*** Information provided
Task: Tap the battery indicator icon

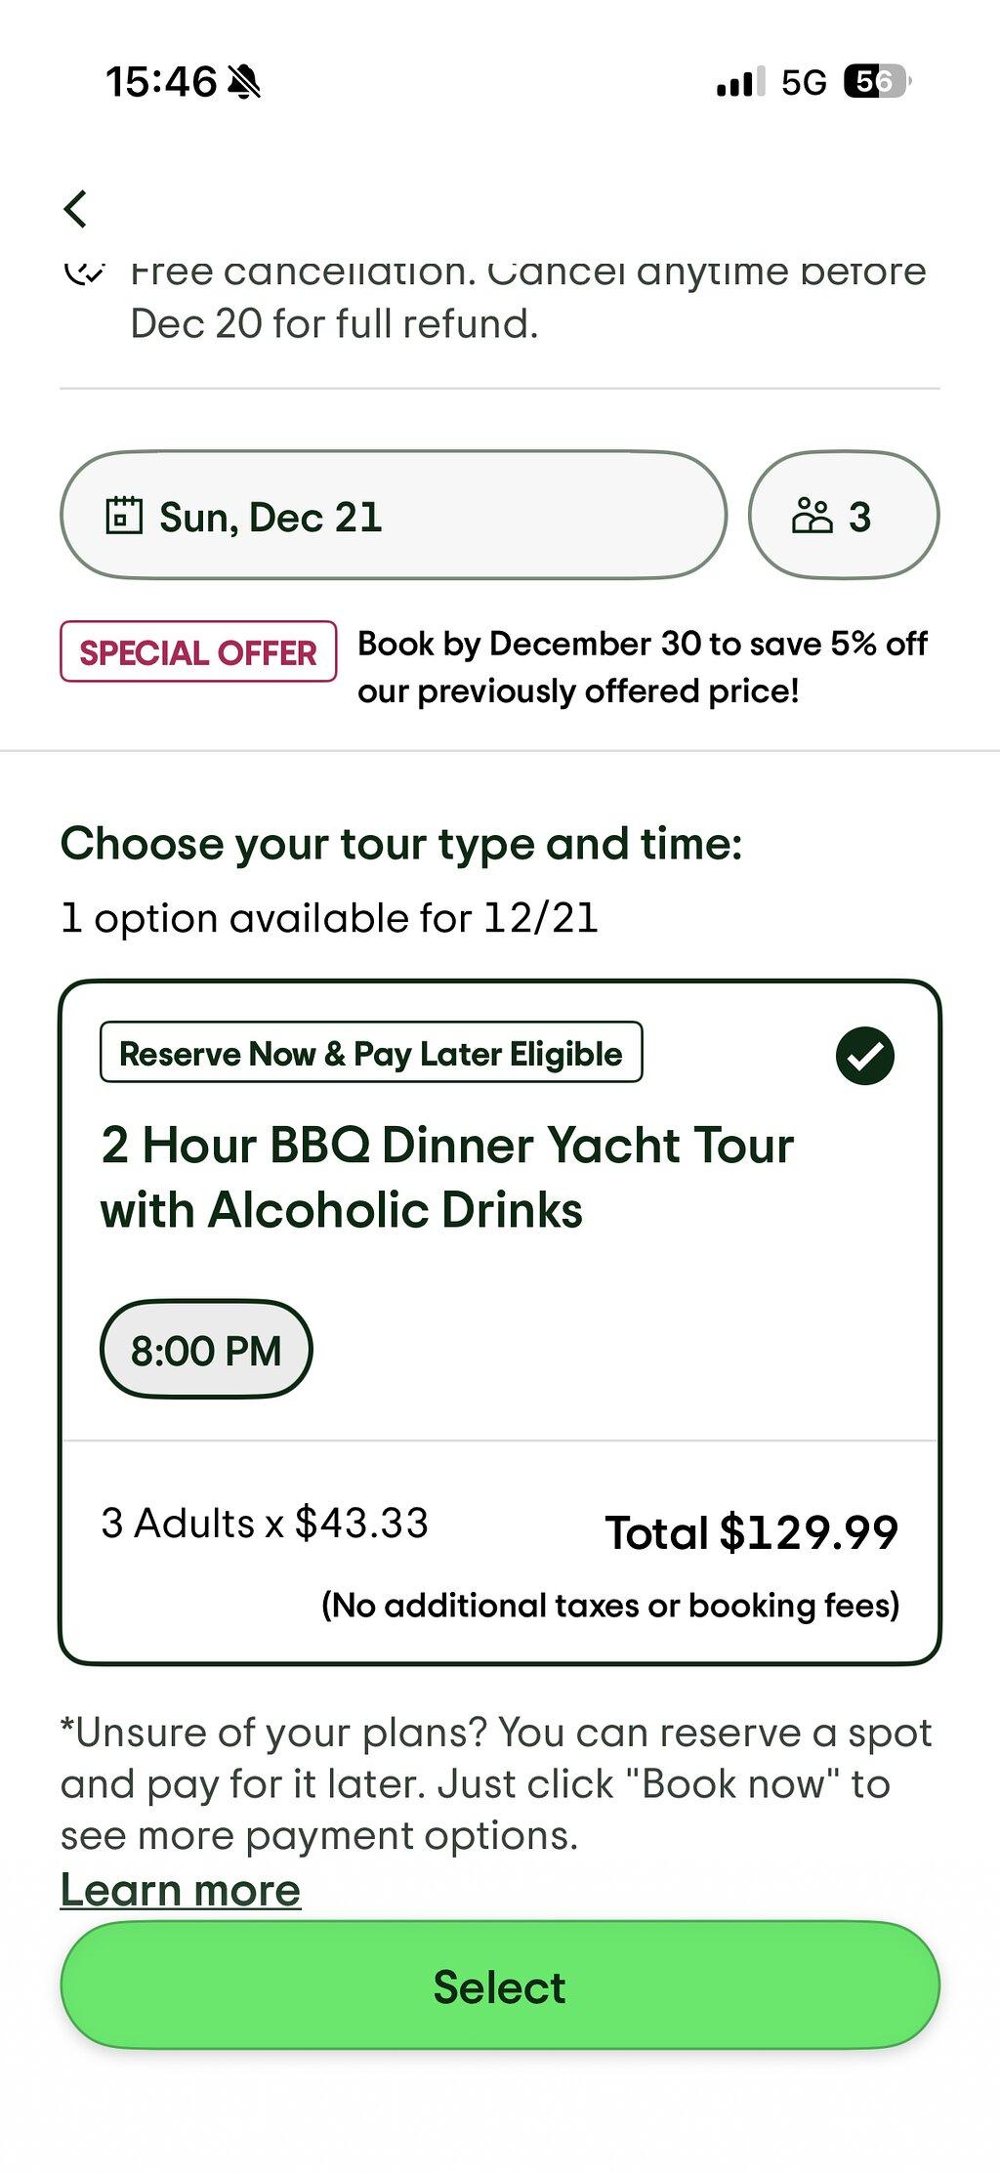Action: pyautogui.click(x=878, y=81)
******
*** Information provided
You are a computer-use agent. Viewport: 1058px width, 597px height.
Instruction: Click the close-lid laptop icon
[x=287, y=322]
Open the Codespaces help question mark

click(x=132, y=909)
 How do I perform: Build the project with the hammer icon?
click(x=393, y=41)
******
*** Information provided
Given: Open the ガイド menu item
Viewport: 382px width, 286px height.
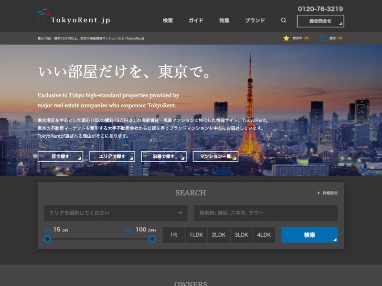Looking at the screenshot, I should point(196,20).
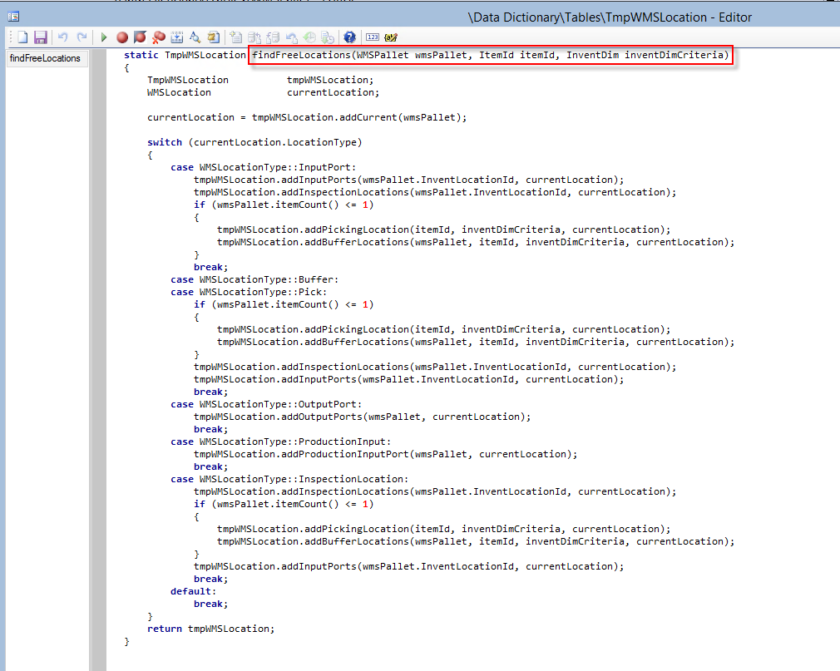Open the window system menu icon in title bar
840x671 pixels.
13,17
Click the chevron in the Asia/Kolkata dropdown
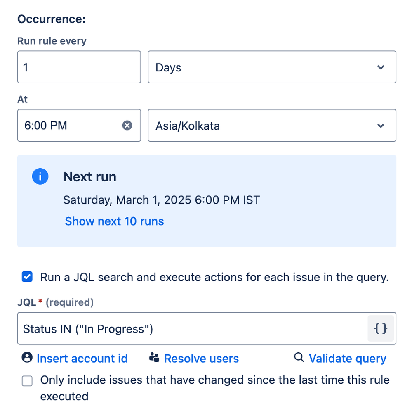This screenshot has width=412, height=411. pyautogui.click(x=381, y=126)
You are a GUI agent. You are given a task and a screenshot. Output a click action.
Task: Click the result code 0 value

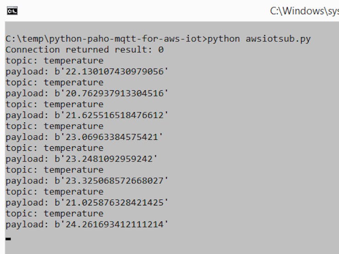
******
The problem
Determine how many lines of the data above contain the string "agent", and give the result with nothing else.

Result of the exercise
2